INSTRUCTIONS FOR THE TASK: Repeat nothing but the line that contains "Instruction: Open popup more options ellipsis" and the lines after it, through the end of the listing, exactly as they stand; omit pictures.

EXTRACTED DATA:
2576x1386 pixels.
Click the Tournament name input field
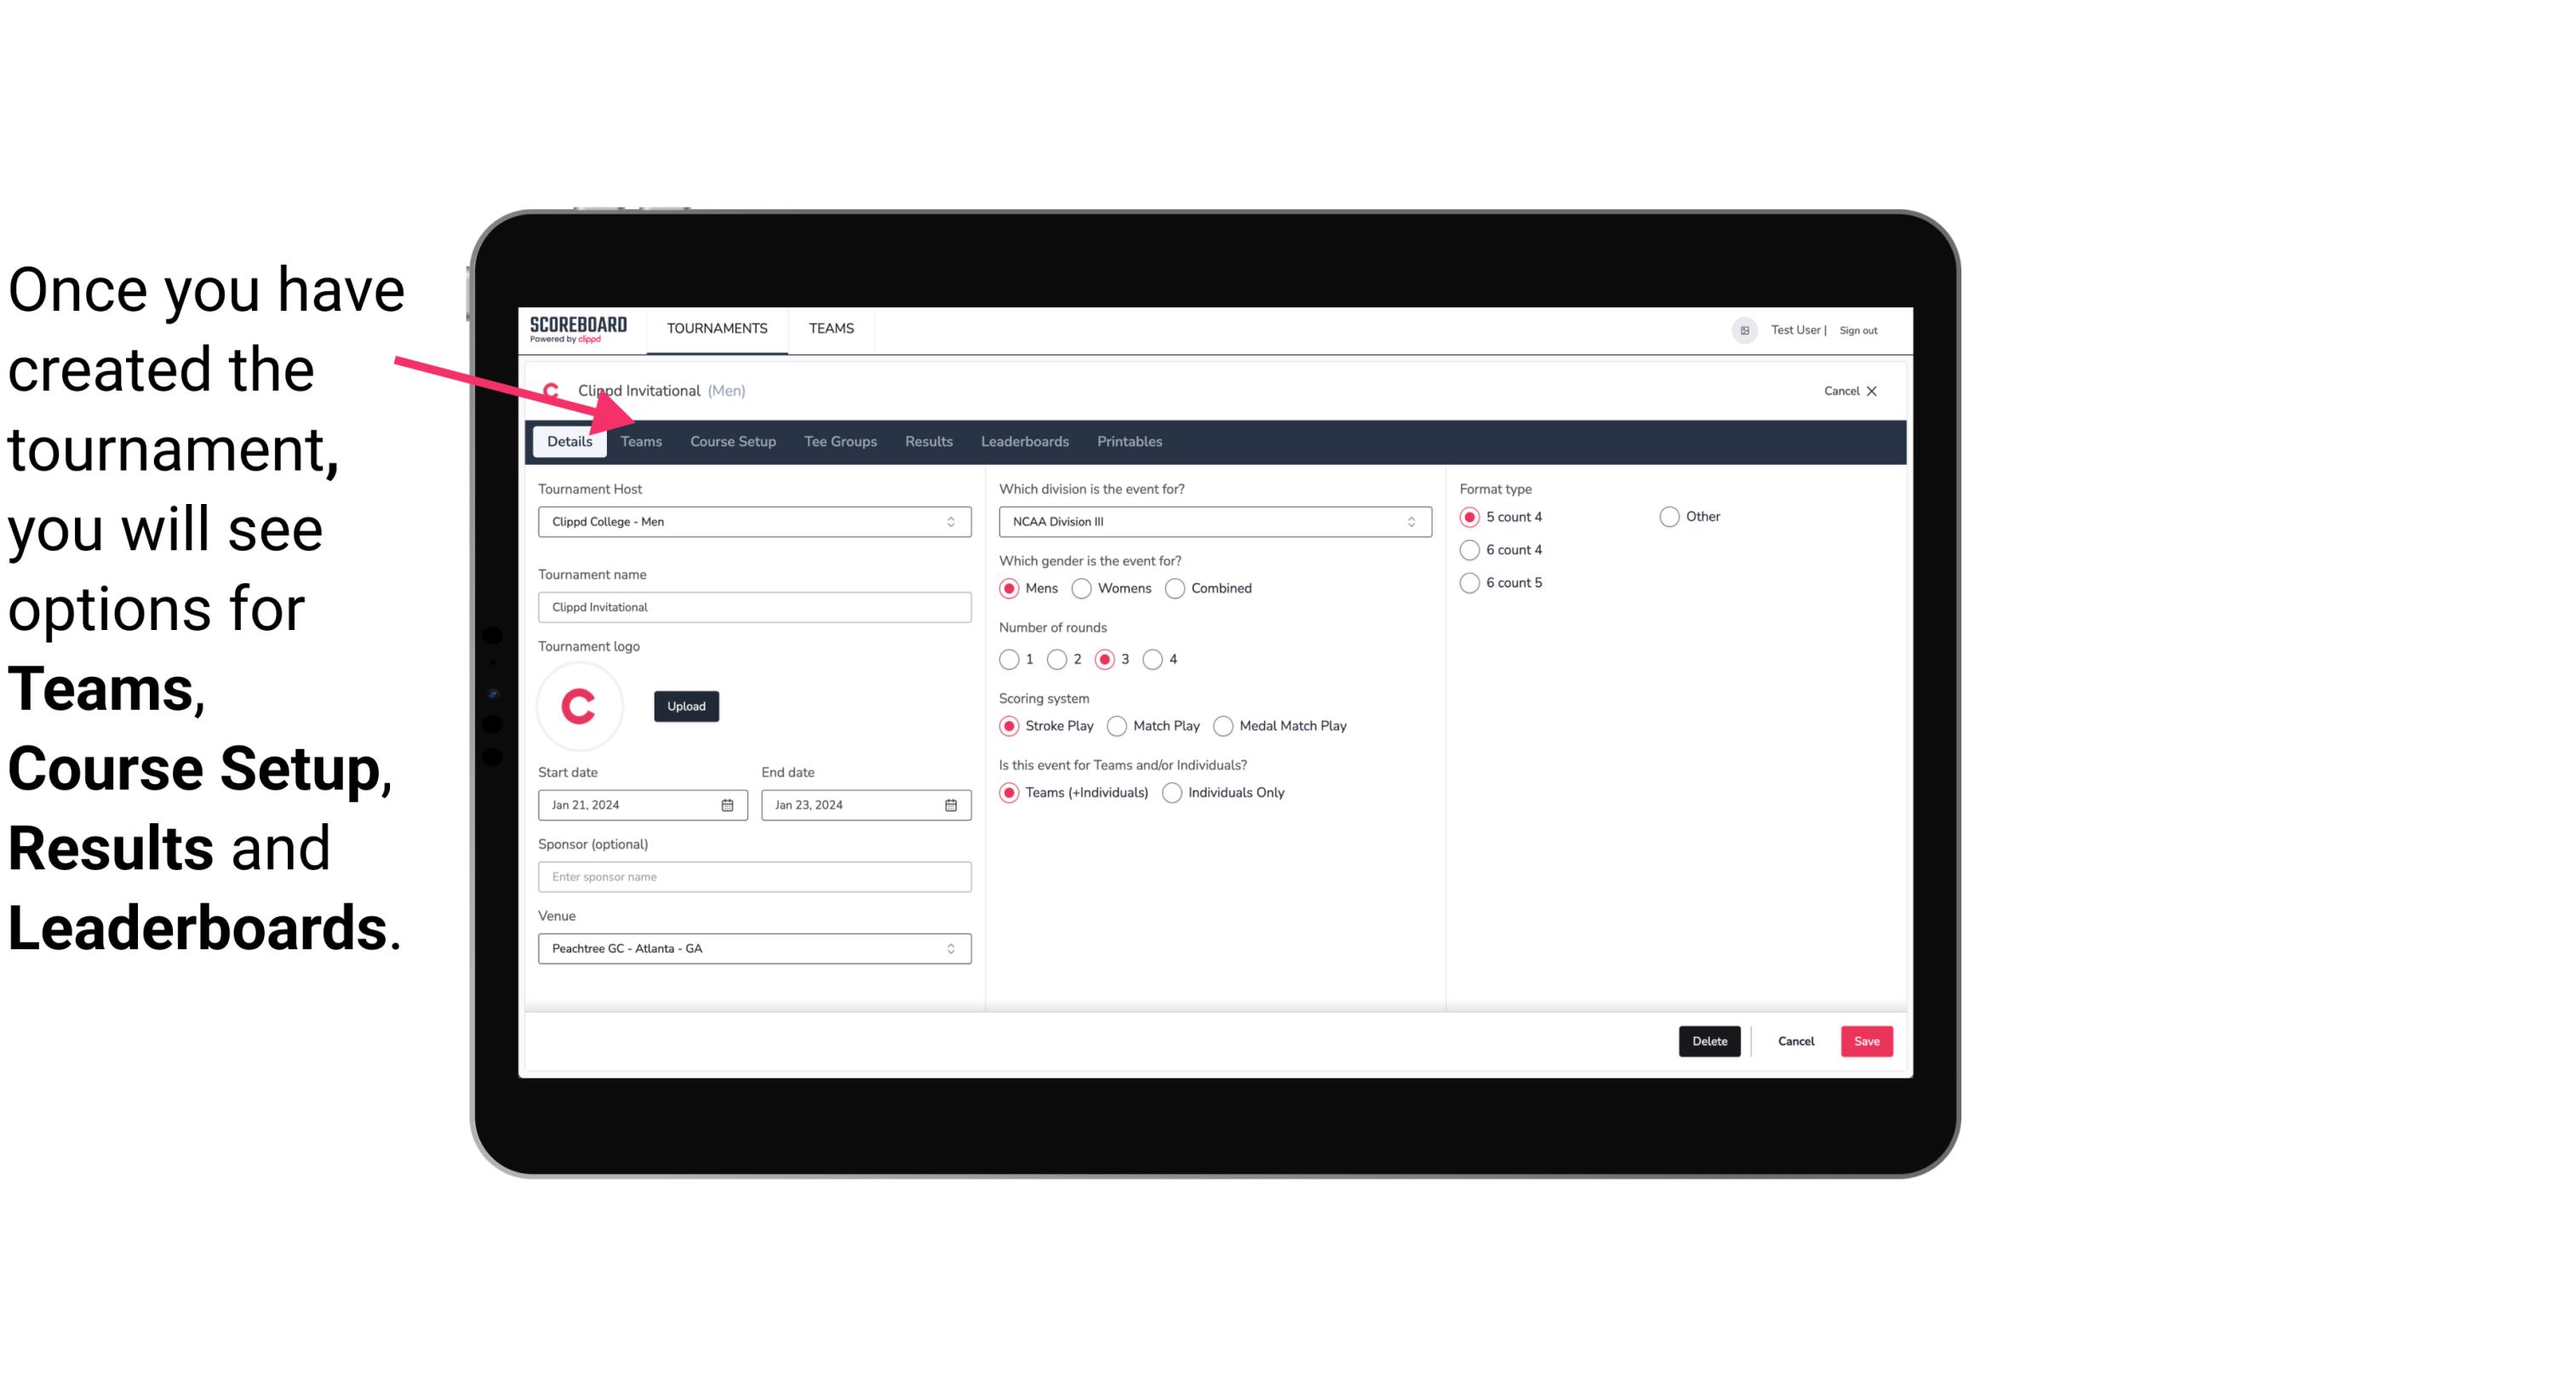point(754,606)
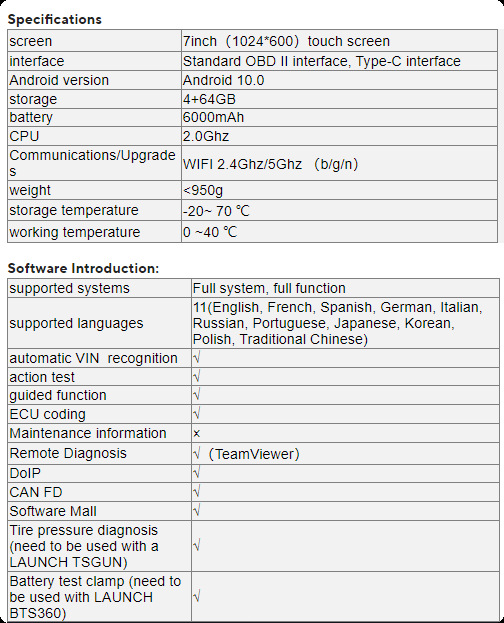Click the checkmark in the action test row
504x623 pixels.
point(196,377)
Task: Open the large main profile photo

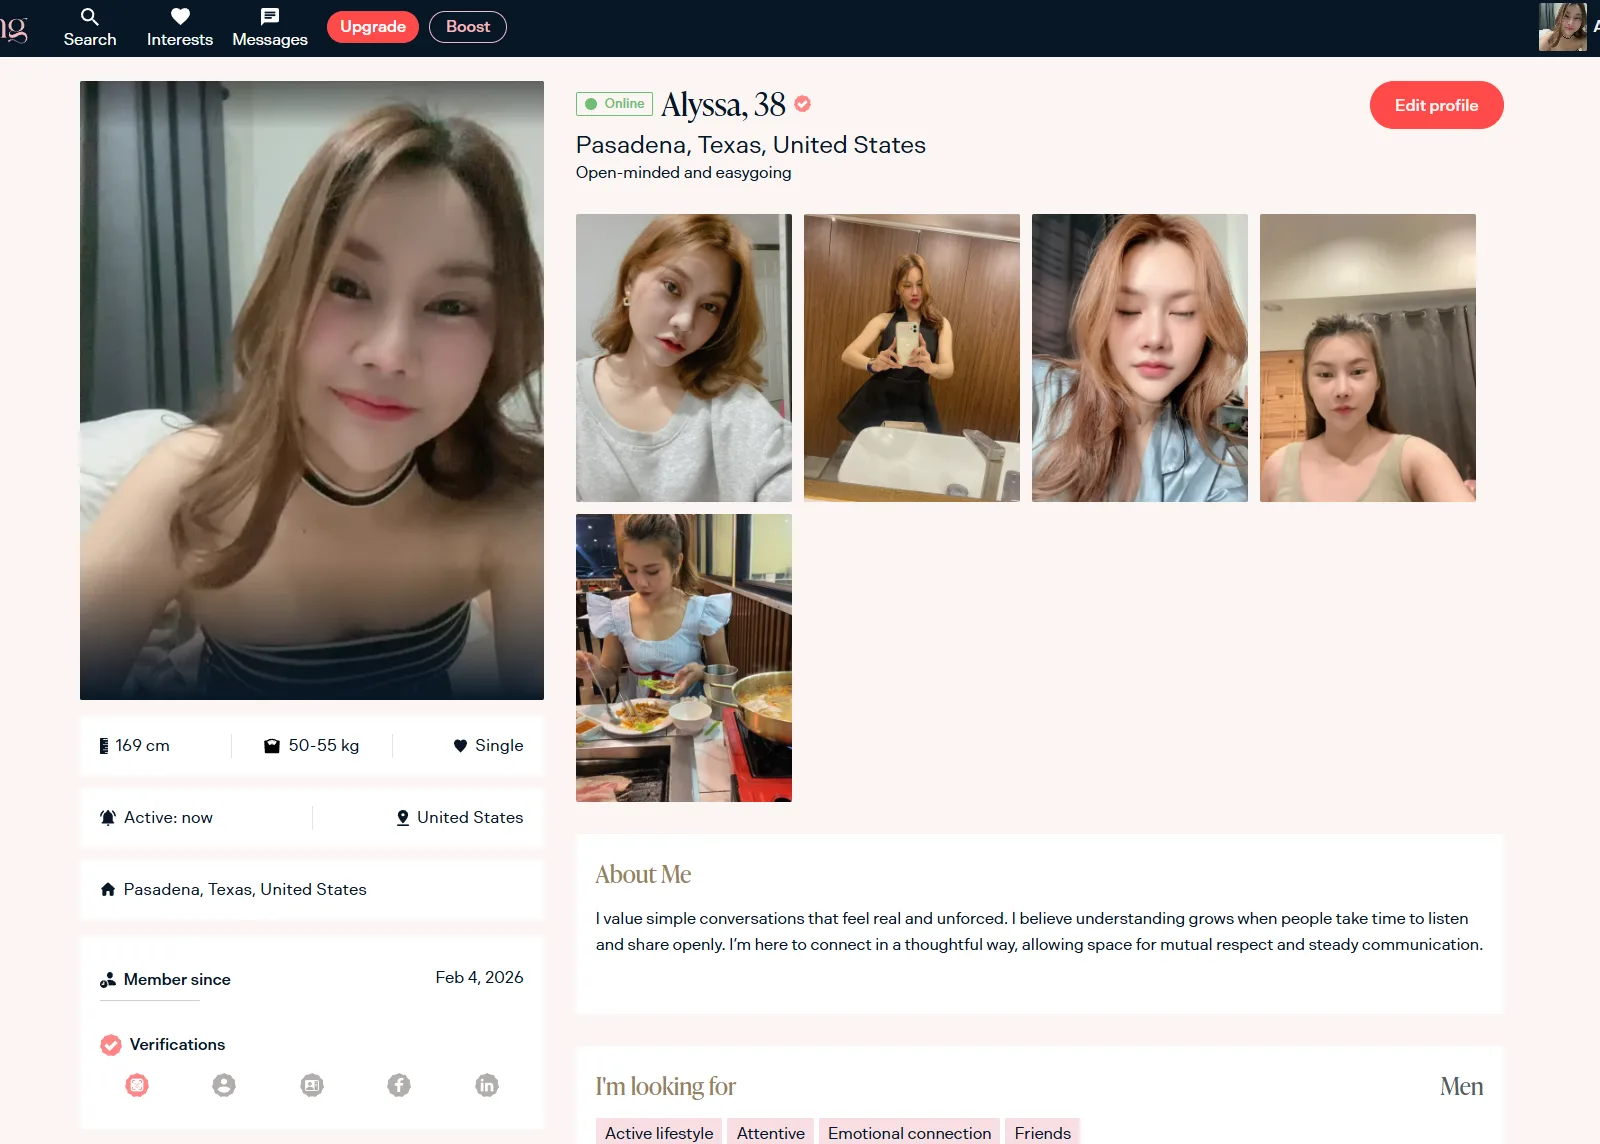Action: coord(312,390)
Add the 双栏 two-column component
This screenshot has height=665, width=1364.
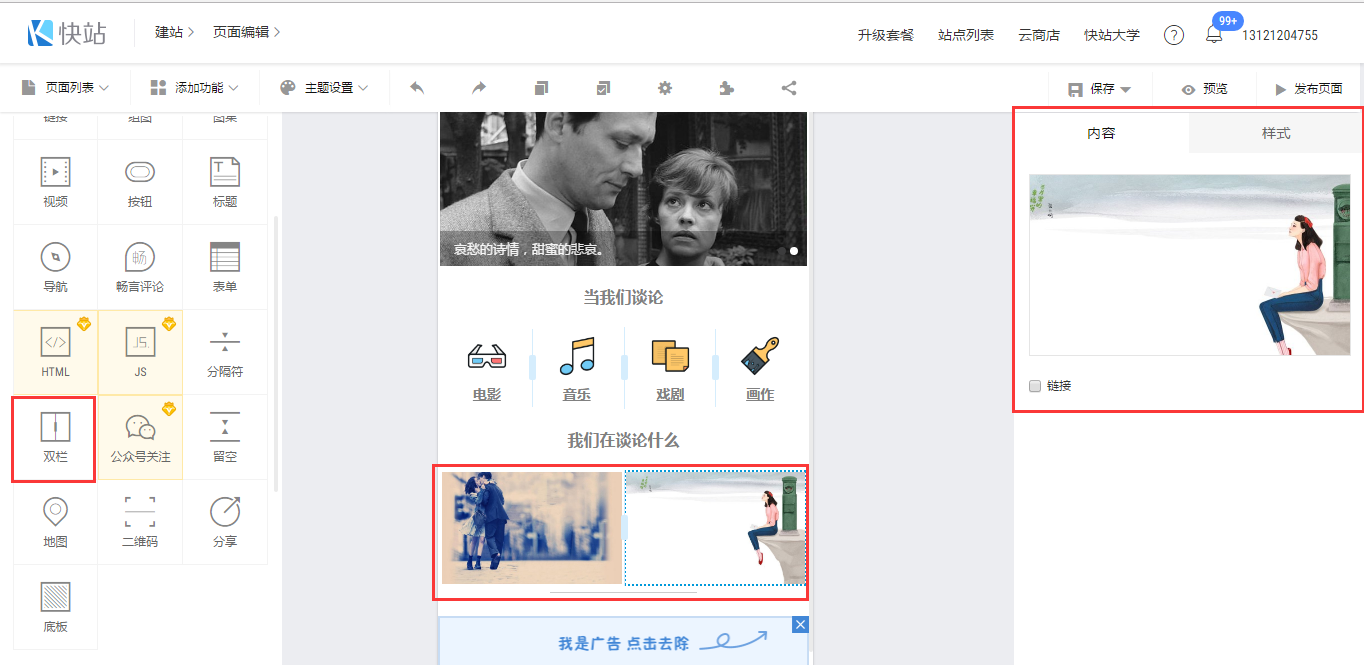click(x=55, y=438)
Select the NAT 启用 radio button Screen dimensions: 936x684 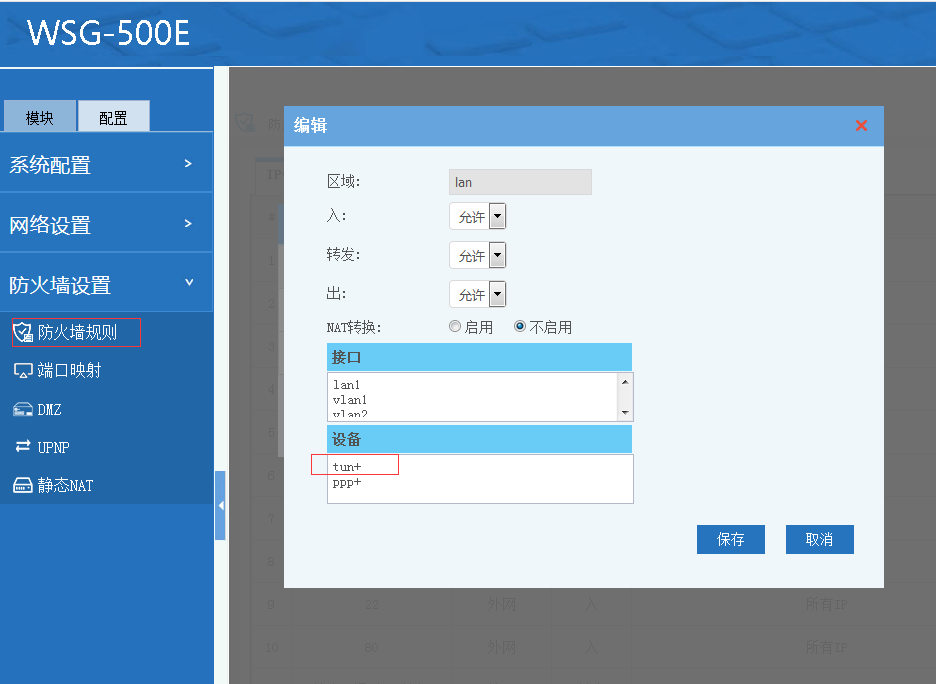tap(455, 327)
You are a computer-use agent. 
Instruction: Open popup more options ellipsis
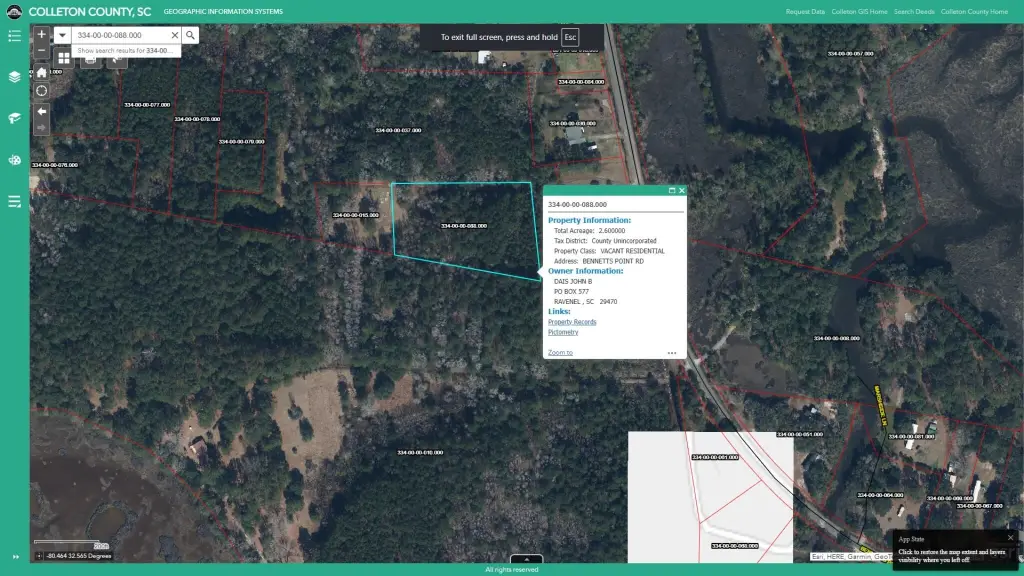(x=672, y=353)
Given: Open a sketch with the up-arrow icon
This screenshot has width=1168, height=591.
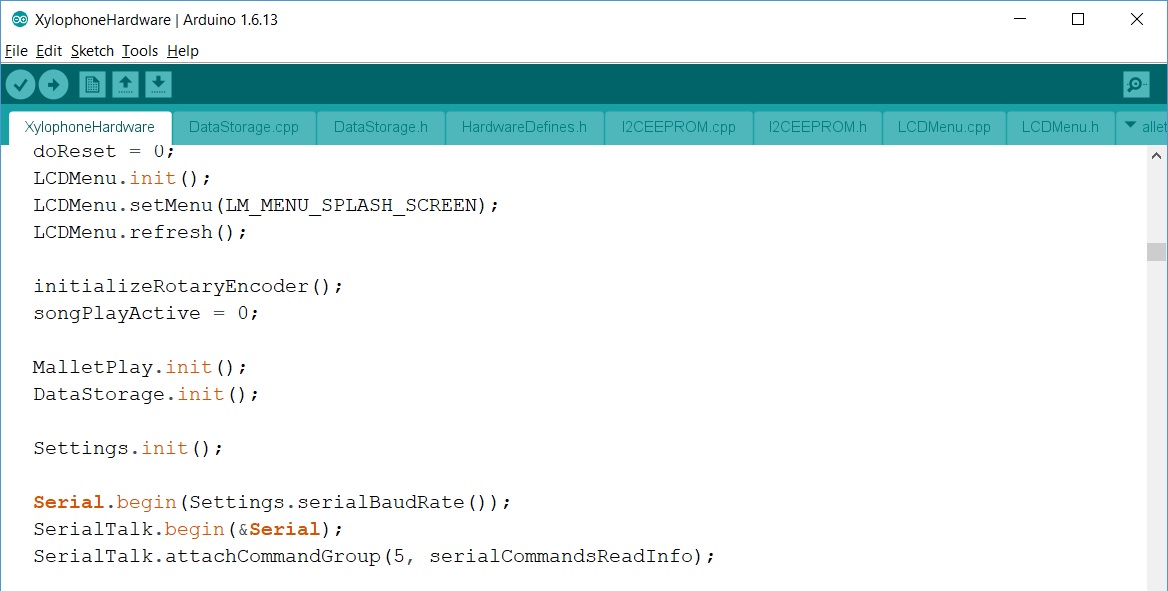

RESPONSE TO THE TASK:
Instruction: Open popup more options ellipsis
(x=672, y=353)
Given: Open a sketch with the up-arrow icon
This screenshot has width=1168, height=591.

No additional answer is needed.